MATERIAL FOR THE TASK section start

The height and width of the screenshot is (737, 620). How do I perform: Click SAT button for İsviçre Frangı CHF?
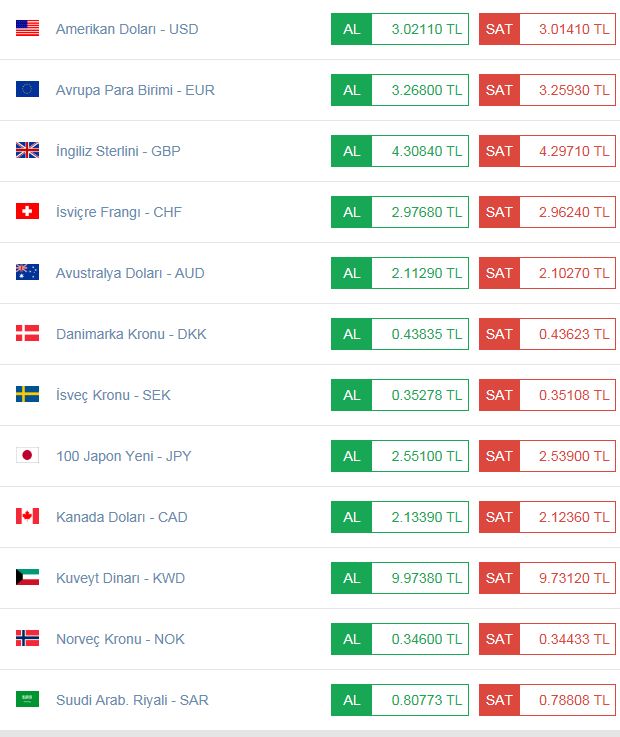(x=499, y=212)
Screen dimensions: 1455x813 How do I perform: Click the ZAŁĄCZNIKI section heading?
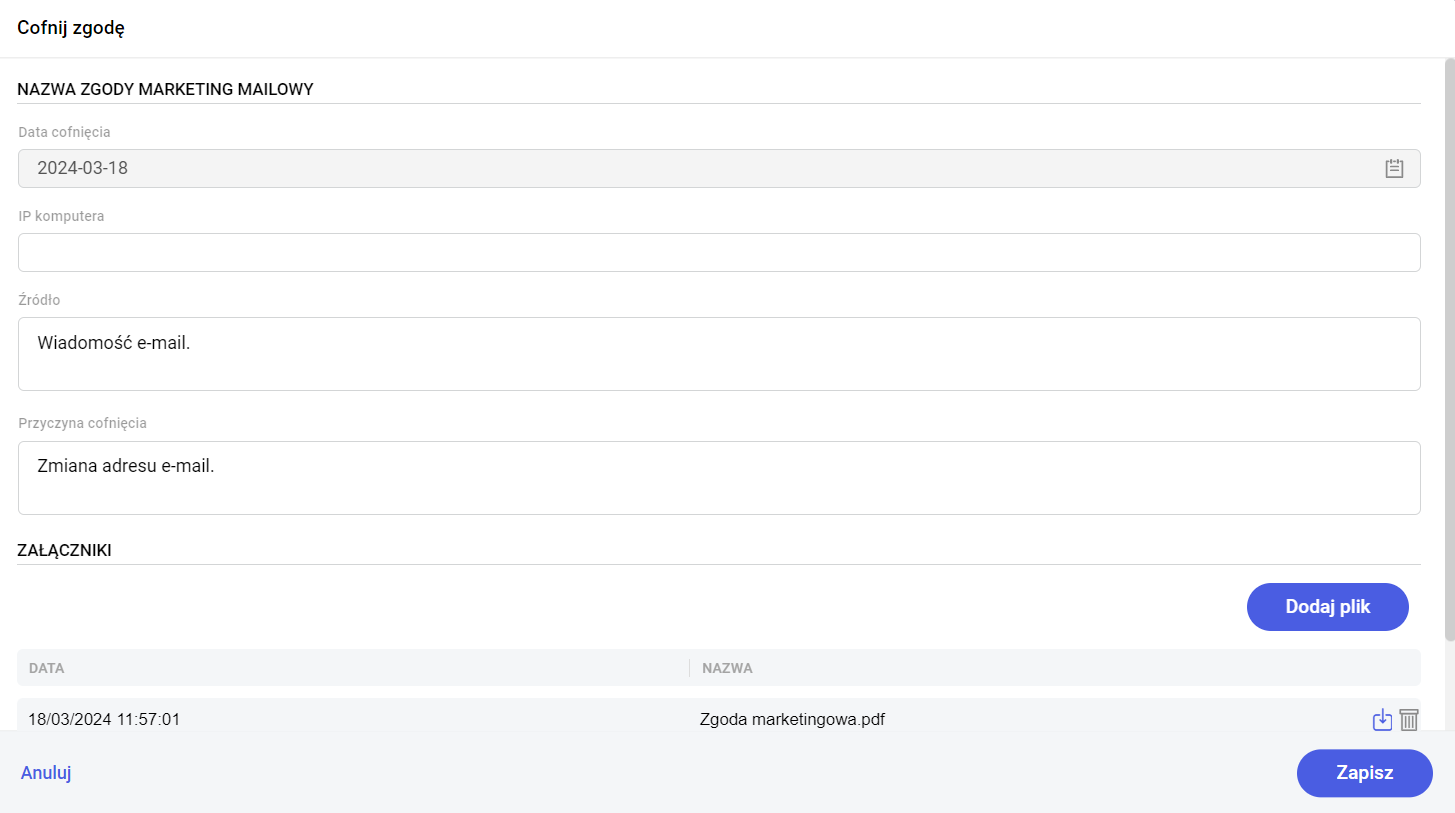[64, 551]
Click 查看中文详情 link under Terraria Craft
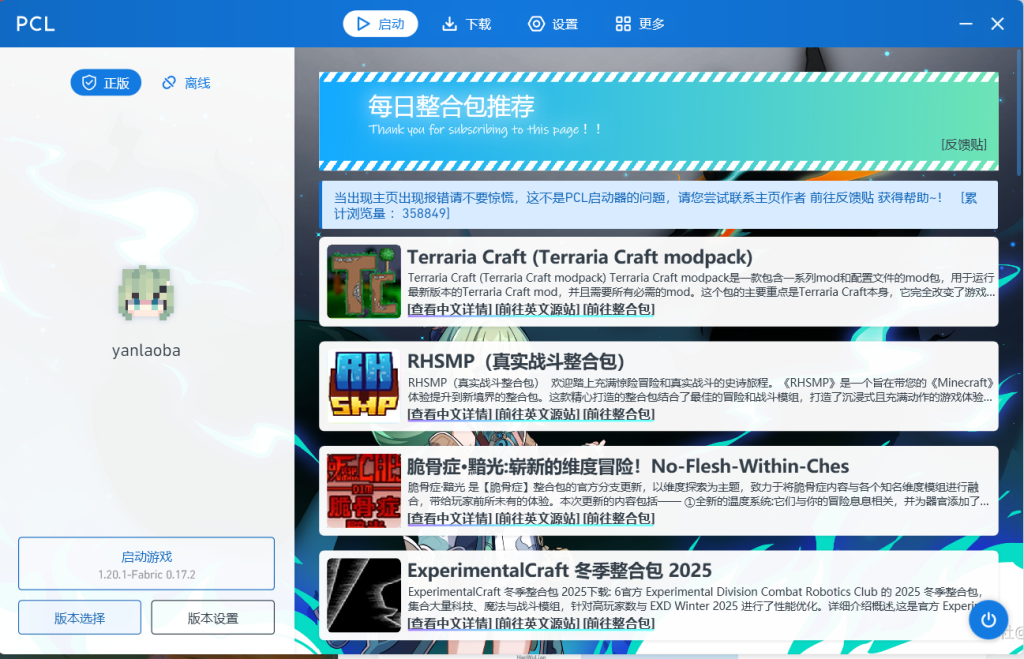This screenshot has height=659, width=1024. point(449,310)
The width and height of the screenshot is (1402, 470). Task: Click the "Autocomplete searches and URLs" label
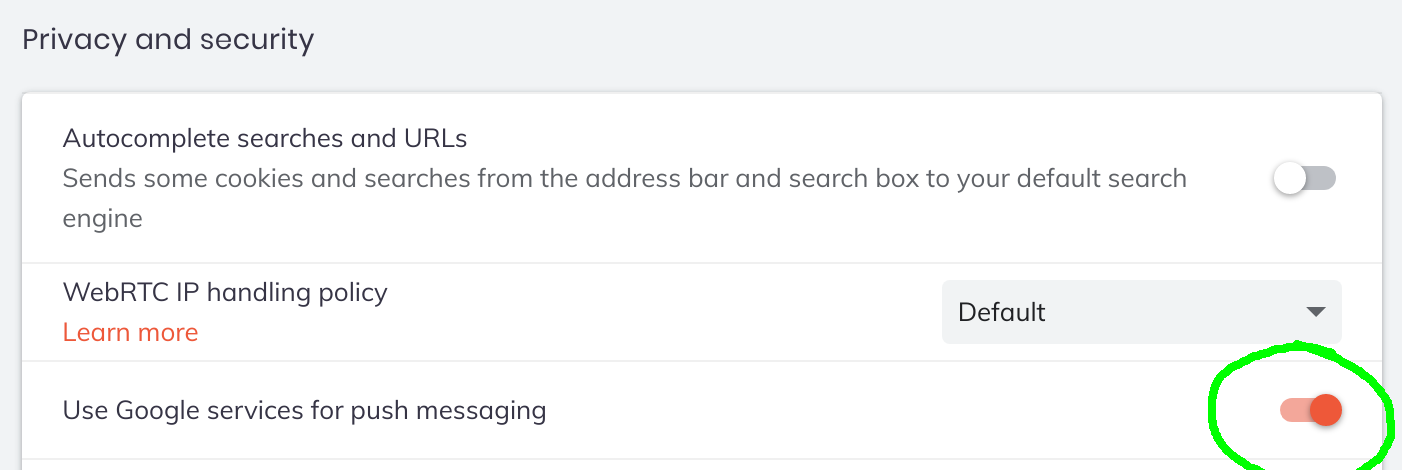click(265, 139)
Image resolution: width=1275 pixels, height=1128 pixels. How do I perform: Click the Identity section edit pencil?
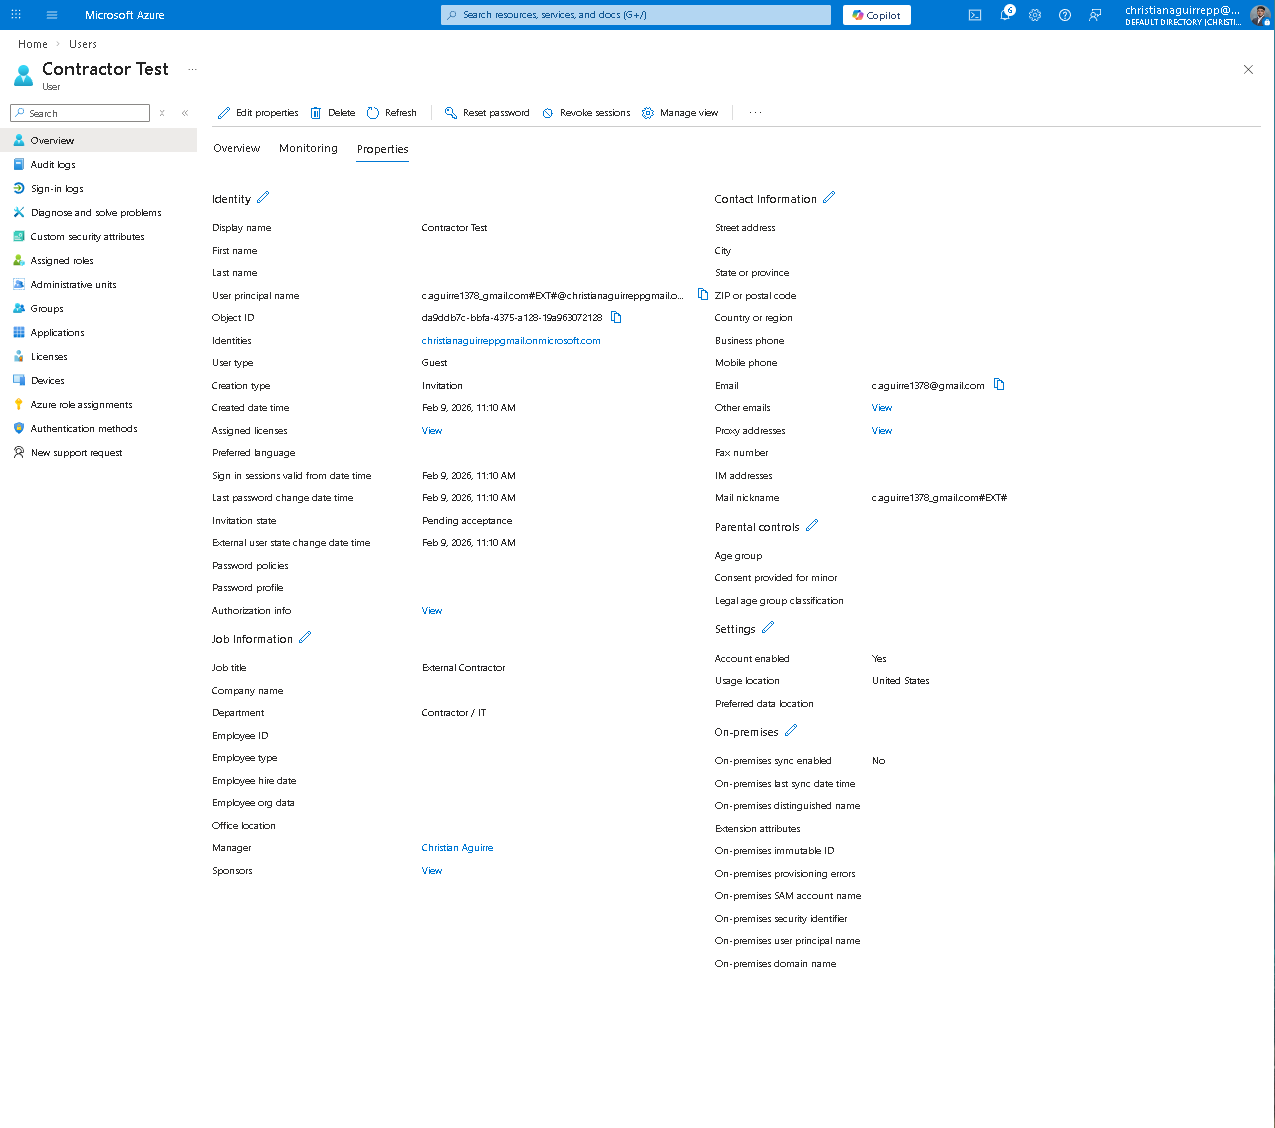click(x=263, y=198)
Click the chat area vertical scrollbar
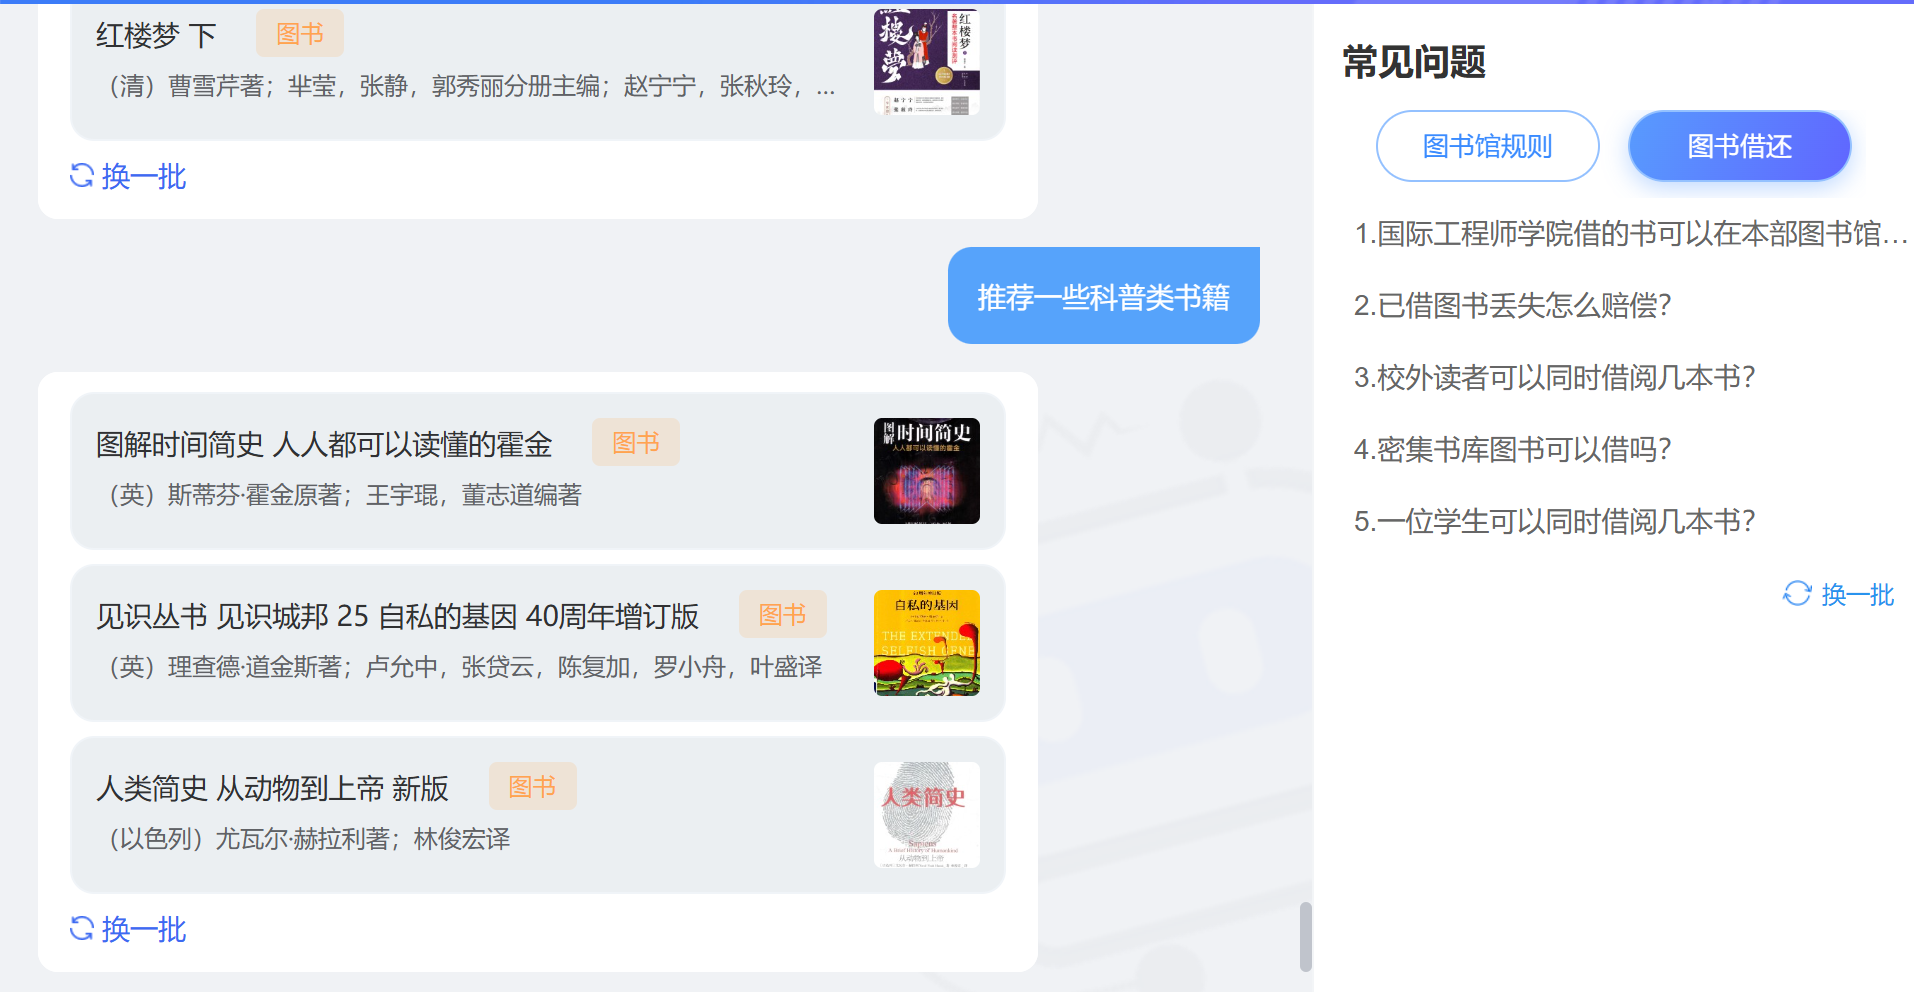The image size is (1914, 992). (1305, 936)
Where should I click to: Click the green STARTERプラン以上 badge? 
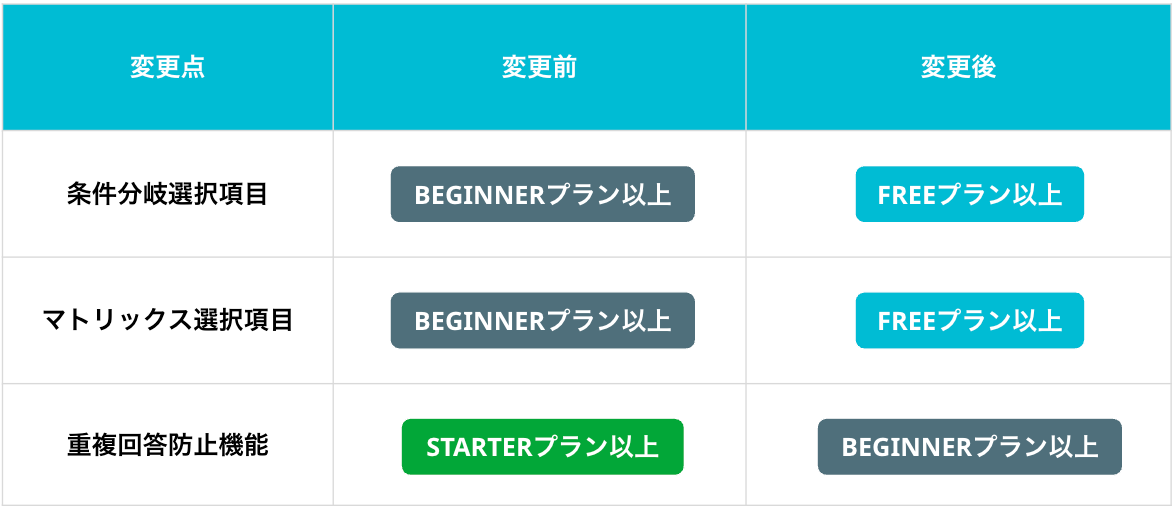542,446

MATERIAL FOR THE TASK section end

# [PROBLEM TO WORK ON]
Return the lines from the one containing "The width and" through the last line of the records, both included, exactly as written and with no pictures.

# [FINISHED EXERCISE]
The width and height of the screenshot is (1402, 470). Task: Click the "Autocomplete searches and URLs" label
click(265, 139)
Image resolution: width=1275 pixels, height=1128 pixels. How do I perform: Click the Identity section edit pencil?
click(x=263, y=198)
Click the chat area vertical scrollbar
The image size is (1914, 992). (1305, 936)
Where should I click to: Click the green STARTERプラン以上 badge? 
542,446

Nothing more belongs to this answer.